– Да почему же напрасно родились и что вы такое городите, – искренне засокрушался Чумайс. – Всё, что вы героически наработали своим бескорыстным трудом, теперь в самый раз для хороших людей пригодилось и служит довольно исправно. Сами судите: ребята яхтами свежими обзавелись, пляжи песчаные на Лазурном берегу прикупили. Мы всегда с большой благодарностью вспоминаем про вас. Но, как я понимаю, вы своё получили сполна. Вспомните восторг пятилеток, вспомните счастье осмысленно прожитых лет, когда не грозит сжечь позор за бесцельно потраченные годы. Вы же все закалились, как сталь, вам не очень с руки, должно быть, рядиться в золотые оковы капитализма? Каждый должен уметь делать в жизни свой выбор. Вот вы забавлялись игрой в строительство коммунизма, дозвольте теперь и нам игрой в капитализм самую малость, хоть чуток поразвлечься.

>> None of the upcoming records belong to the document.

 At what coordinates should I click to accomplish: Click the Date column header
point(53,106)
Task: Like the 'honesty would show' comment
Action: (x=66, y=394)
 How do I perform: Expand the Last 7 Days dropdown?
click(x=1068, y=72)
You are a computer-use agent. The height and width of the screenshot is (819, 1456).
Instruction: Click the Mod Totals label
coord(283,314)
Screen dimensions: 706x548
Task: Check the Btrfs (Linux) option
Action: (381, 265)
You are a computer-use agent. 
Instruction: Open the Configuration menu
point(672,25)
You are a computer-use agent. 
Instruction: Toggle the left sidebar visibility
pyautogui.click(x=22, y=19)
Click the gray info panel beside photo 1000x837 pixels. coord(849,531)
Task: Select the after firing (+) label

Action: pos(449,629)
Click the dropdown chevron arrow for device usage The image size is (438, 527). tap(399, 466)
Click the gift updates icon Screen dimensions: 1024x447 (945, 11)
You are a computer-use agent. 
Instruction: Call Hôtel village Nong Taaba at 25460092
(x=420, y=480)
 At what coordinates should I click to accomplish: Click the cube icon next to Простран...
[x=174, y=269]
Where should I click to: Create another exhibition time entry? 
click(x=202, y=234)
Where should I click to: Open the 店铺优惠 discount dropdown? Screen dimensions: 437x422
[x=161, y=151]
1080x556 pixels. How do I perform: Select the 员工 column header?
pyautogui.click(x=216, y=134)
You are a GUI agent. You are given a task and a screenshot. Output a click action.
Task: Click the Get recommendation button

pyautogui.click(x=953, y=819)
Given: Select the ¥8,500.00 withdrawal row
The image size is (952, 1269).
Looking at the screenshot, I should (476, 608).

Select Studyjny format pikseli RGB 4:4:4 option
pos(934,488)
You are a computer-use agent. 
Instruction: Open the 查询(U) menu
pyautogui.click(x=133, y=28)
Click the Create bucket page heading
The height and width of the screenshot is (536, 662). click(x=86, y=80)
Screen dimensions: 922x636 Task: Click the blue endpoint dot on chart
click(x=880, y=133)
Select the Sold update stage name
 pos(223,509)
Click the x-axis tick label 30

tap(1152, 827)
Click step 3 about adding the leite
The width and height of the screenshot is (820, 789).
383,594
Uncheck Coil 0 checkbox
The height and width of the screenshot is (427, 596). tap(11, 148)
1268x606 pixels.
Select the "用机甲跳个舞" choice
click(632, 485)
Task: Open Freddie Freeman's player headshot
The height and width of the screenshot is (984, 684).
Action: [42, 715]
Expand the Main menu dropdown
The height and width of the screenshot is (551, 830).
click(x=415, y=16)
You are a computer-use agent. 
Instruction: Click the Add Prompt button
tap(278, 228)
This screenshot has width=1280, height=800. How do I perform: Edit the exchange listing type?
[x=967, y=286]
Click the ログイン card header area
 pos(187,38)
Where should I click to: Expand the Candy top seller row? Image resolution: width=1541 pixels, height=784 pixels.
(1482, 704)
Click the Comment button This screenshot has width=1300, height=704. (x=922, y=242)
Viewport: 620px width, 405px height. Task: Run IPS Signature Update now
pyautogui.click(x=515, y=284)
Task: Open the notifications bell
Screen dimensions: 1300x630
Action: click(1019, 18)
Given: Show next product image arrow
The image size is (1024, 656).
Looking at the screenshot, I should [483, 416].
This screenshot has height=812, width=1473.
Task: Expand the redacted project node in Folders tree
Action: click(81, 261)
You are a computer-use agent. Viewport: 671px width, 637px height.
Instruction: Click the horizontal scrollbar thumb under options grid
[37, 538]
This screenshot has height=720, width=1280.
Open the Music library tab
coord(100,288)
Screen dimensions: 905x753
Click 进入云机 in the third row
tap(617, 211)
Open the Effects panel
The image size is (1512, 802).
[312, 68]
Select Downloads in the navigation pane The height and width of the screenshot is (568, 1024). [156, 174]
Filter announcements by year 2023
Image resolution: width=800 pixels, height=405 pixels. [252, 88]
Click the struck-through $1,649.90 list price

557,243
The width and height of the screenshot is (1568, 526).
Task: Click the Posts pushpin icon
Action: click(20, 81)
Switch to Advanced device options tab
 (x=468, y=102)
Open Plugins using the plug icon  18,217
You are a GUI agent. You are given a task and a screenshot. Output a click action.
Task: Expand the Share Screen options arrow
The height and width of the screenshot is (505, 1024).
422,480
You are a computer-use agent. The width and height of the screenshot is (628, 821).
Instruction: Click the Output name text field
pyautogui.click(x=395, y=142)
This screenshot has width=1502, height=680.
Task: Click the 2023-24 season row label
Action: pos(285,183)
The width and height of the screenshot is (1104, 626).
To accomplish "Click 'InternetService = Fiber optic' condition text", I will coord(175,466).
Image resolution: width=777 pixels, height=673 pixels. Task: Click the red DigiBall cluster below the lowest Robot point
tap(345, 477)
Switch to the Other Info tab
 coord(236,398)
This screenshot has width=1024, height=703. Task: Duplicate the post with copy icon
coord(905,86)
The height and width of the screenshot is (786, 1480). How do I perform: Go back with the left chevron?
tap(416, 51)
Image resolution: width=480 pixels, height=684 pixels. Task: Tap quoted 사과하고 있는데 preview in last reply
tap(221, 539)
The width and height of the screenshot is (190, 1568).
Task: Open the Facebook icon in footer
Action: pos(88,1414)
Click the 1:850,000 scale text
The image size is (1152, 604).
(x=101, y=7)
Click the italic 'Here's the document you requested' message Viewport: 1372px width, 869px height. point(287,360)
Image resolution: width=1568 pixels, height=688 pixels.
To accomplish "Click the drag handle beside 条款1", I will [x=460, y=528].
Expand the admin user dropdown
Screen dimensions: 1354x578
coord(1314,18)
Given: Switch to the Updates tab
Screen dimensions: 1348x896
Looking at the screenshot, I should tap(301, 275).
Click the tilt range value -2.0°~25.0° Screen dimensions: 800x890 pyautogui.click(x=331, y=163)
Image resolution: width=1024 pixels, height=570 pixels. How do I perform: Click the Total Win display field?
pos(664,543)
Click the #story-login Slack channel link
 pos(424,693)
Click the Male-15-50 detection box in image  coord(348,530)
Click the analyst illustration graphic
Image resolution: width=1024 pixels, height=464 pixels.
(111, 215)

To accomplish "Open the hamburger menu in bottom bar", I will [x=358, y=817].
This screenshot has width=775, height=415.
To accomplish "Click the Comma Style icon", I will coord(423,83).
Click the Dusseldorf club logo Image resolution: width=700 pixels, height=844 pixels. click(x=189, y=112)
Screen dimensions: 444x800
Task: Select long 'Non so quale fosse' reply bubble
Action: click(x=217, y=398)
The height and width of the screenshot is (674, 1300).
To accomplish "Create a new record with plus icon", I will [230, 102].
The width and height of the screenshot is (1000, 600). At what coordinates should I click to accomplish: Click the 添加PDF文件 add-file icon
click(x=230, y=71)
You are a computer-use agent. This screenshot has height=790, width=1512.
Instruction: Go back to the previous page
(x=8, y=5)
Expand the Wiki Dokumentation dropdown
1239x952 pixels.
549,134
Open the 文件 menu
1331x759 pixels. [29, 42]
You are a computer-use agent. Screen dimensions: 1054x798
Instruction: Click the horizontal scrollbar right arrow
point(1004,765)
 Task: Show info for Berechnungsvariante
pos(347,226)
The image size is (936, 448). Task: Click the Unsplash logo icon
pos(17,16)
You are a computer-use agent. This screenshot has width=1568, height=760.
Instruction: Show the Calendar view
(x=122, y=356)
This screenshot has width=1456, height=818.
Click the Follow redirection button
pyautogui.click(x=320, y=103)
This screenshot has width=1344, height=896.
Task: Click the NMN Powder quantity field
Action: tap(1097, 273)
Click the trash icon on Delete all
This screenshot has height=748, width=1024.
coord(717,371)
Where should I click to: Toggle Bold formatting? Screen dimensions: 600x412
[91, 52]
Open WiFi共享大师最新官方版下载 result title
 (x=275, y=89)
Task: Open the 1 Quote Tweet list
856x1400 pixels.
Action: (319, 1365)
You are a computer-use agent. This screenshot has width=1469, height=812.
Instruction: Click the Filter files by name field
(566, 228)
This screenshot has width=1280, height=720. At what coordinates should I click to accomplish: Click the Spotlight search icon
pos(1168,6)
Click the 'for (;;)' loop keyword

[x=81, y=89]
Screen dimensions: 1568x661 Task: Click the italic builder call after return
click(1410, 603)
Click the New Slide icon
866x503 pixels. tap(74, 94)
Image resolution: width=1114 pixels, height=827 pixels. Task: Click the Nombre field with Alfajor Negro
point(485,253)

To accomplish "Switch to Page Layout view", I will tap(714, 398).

Тут взбесился не на шутку Чапай, выскочил из-за стола, левой рукой вцепился в бинокль, правой ухватился за шашку и, играя желваками, огласил свой непреклонный вердикт:
– Вот подлец. Я для чего пригласил вас, товарищи? Не тебе, Паша, объяснять, какою ценой достались народу богатства дивизии. А вот эта белогвардейская контра растащила заводы и фабрики по своим безразмерным карманам и оставила весь личный состав в дураках. От вас хотел получить добрый совет, как поступить с этой гадостью. Может, заключить по чести какое-нибудь справедливое соглашение, чтобы поделился, ворюга, с бойцами своими доходами. Теперь убедился решительно: с пленной сволочью негоже заключать никаких мировых соглашений, шлёпну мерзавца из собственного нагана и шашку поганить не стану. Свистни, Петруха, сейчас же Кашкета, пускай яму возле помойки копает.
Под занавес командирского негодования в глубоком кармане его габардиновых галифе прозвучала музыкальная заставка «Смело товарищи в ногу». Никаких сомнений быть не могло – звонил командарм, лично Михаил Васильевич Фрунзе. Резвым аллюром пробежав по всему списку незакрытых проблем, Чапай сфокусировался на самом узком, воистину предательском месте.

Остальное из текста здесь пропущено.